The message for retailers in 2018 is clear: get serious about survival because this market isn’t getting any less competitive. Whether it’s marketing, finding space, building out a brick-and-mortar store or running an e-commerce operation, retail businesses have to find new, innovative ways to integrate technology and draw in customers.
“The one unifying thing between all the retailers going into bankruptcy is that they haven’t adapted for the past quarter century,” said Jeffrey Roseman, a retail broker at Newmark Knight Frank, during Commercial Observer’s second-annual retail forum at Rockefeller Group’s 1221 Avenue of the Americas yesterday. He pointed out that if you went into a Toys “R” Us in recent years, it was a bad experience—dingy and poorly lit.

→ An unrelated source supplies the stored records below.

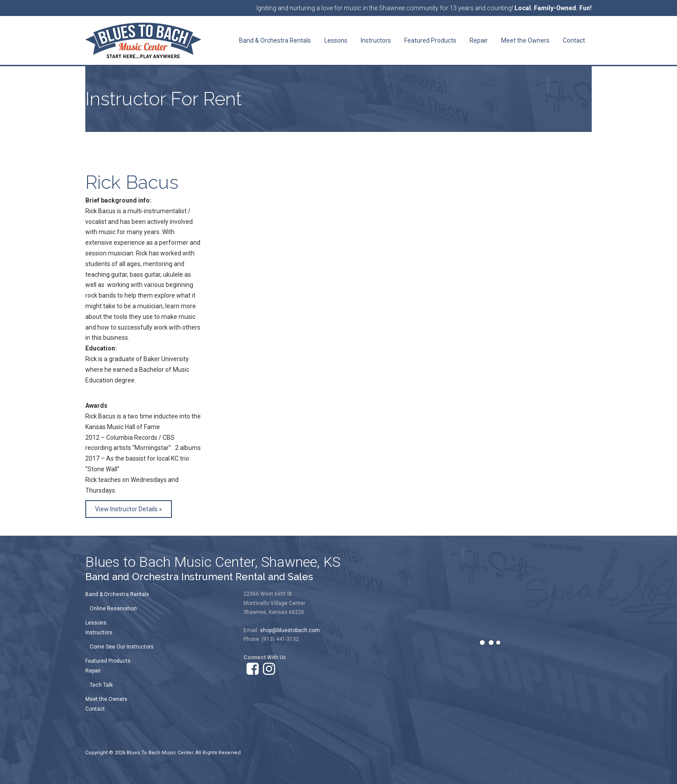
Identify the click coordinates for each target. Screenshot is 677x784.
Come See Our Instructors (122, 647)
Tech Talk (101, 685)
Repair (93, 671)
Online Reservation (113, 609)
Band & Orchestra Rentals (117, 594)
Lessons (96, 623)
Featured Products (108, 661)
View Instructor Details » (128, 509)
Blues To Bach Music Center (159, 752)
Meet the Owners (106, 699)
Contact (95, 709)
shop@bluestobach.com (290, 630)
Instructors (99, 633)
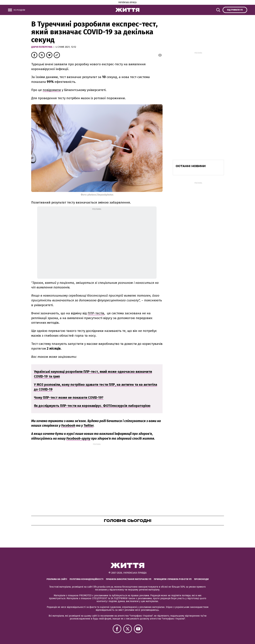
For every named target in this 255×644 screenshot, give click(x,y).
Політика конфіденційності (86, 579)
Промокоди (201, 579)
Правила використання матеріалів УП (129, 579)
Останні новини (190, 166)
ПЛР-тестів (96, 313)
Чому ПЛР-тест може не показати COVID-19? (69, 398)
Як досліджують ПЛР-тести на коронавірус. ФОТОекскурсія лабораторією (92, 406)
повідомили (52, 90)
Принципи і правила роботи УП (173, 579)
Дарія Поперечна (42, 47)
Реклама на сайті (57, 579)
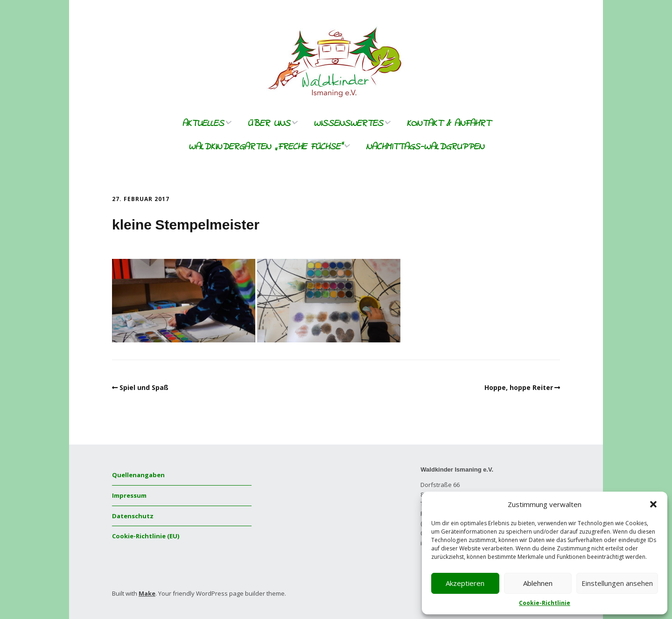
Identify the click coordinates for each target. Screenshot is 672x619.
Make (147, 593)
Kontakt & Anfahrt (448, 124)
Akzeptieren (465, 583)
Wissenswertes (348, 124)
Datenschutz (133, 516)
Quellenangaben (138, 475)
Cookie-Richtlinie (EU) (146, 536)
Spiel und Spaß (144, 387)
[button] (653, 504)
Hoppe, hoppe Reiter (518, 387)
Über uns (269, 124)
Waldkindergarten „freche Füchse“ (266, 147)
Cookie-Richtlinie (545, 603)
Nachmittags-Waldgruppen (425, 147)
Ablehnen (538, 583)
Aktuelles (203, 124)
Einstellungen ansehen (617, 583)
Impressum (129, 495)
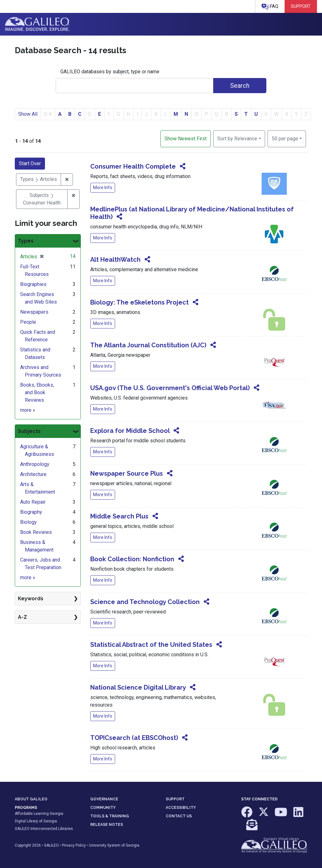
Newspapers (34, 312)
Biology (28, 522)
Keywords (31, 598)
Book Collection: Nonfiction (132, 559)
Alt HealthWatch (115, 259)
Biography (31, 512)
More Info (102, 187)
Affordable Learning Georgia (39, 813)
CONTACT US (179, 816)
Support (301, 6)
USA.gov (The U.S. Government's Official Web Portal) (170, 388)
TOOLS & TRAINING (109, 816)
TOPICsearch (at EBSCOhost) (134, 738)
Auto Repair (33, 502)
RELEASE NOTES (106, 825)
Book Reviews (36, 532)
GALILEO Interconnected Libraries (44, 829)
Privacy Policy (74, 845)
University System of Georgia (114, 845)
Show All (28, 114)
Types (26, 241)
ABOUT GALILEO (31, 799)
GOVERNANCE (104, 799)
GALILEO (52, 845)
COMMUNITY (103, 807)
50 (285, 138)
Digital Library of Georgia (36, 821)
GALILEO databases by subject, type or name (110, 71)
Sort (237, 138)
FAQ (270, 7)
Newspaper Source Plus (127, 473)
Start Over (30, 163)
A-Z (22, 617)
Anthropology (35, 464)
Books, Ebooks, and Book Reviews (37, 392)
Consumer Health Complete (133, 166)
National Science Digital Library (138, 687)
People (28, 322)
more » (28, 410)
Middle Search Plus (119, 516)
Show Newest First (185, 138)
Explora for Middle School (130, 431)
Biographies (33, 284)
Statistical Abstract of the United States (151, 645)
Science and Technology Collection (145, 602)
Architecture (33, 474)
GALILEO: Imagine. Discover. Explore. (37, 24)
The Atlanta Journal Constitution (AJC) (148, 345)
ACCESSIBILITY (181, 807)
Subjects (29, 431)
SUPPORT (175, 799)
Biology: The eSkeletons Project (139, 302)
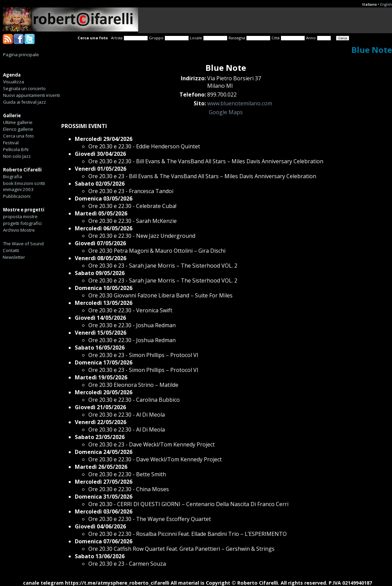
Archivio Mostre (19, 230)
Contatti (11, 250)
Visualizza (14, 82)
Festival (11, 143)
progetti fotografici (22, 223)
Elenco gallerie (18, 129)
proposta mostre (20, 216)
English (386, 4)
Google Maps (226, 112)
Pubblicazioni (17, 196)
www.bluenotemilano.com (240, 103)
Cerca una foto (18, 136)
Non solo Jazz (17, 156)
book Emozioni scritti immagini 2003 (24, 186)
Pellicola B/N (16, 149)
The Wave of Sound (23, 244)
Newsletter (14, 257)
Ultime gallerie (18, 122)
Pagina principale (21, 55)
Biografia (13, 176)
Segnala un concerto (24, 88)
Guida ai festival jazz (24, 102)
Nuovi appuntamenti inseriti (31, 95)
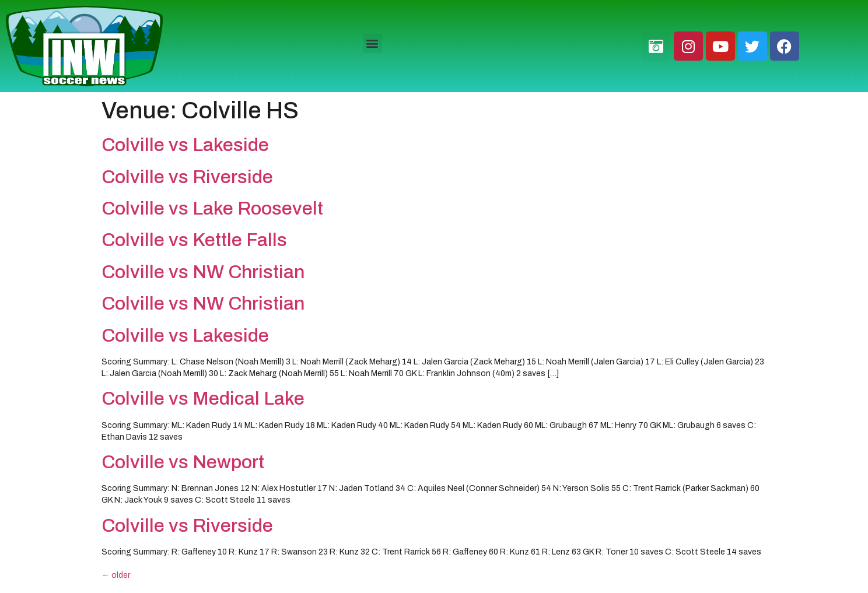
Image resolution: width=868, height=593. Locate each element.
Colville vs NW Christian (203, 272)
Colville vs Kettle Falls (194, 240)
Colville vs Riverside (187, 177)
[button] (372, 43)
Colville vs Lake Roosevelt (212, 208)
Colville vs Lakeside (185, 145)
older (116, 575)
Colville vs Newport (183, 462)
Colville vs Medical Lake (203, 398)
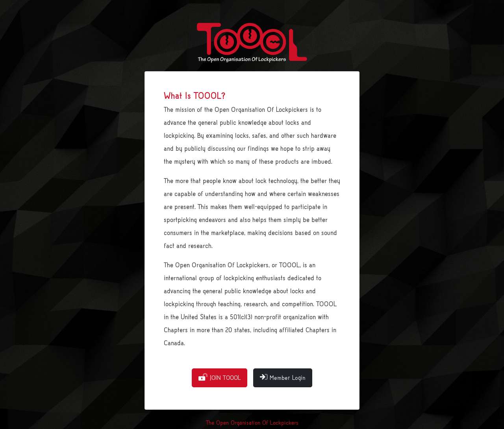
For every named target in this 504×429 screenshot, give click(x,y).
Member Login (283, 377)
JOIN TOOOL (219, 377)
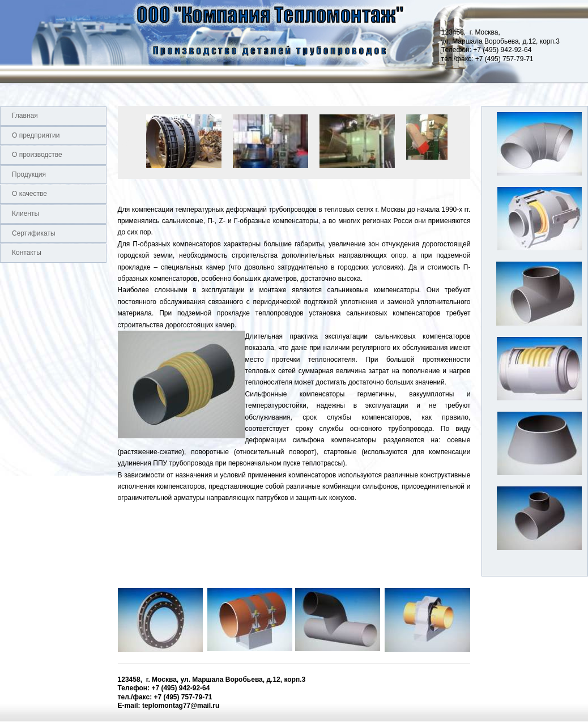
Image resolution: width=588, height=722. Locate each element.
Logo (0, 41)
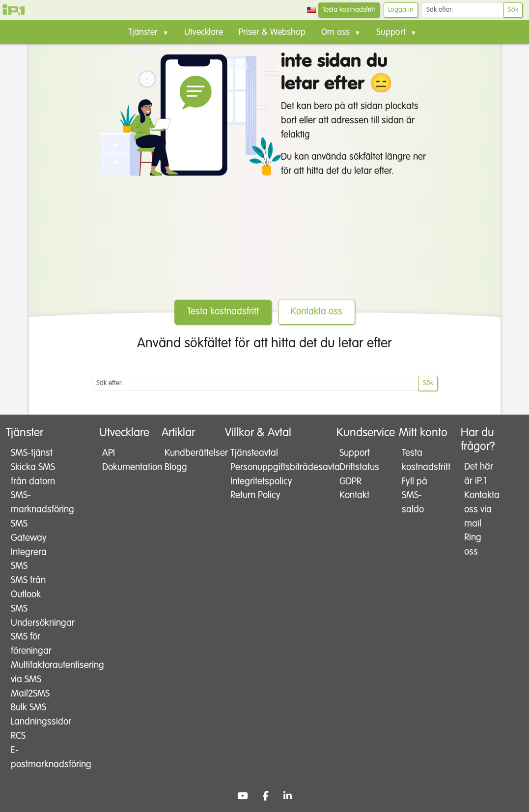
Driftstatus (355, 467)
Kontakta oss (316, 311)
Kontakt (354, 495)
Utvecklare (203, 32)
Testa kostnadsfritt (349, 10)
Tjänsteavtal (254, 453)
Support (355, 453)
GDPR (350, 481)
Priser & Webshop (272, 32)
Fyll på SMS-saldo (415, 496)
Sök (513, 10)
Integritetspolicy (258, 481)
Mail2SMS (30, 694)
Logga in (401, 10)
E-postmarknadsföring (34, 757)
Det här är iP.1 (478, 474)
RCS (18, 736)
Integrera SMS (28, 560)
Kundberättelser (180, 453)
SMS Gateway (28, 531)
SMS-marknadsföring (34, 503)
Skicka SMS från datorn (33, 475)
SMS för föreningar (31, 644)
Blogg (176, 467)
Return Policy (255, 495)
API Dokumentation (117, 460)
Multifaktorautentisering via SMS (34, 672)
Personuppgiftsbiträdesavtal (258, 467)
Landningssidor (34, 722)
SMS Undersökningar (34, 616)
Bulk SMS (28, 707)
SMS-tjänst (31, 453)
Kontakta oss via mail (479, 509)
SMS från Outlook (28, 588)
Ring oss (473, 545)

Roseman spoke on the second panel of the day along with Equinox’s Jeffrey Weinhaus, Gensler’s Lauren Adams, Brookfield’s Michael Goldban, Storefront’s Arnaud Simeray and moderator Jaimee Nardiello of law firm Zetlin & De Chiara.
Retailers have to focus on drawing people into stores and creating an experience that makes them want to stick around and buy things.
“As a store you’re not competing with other stores, you’re competing with tickets to Hamilton or going to a bar,” Adams said. “They have to capture your leisure attention.”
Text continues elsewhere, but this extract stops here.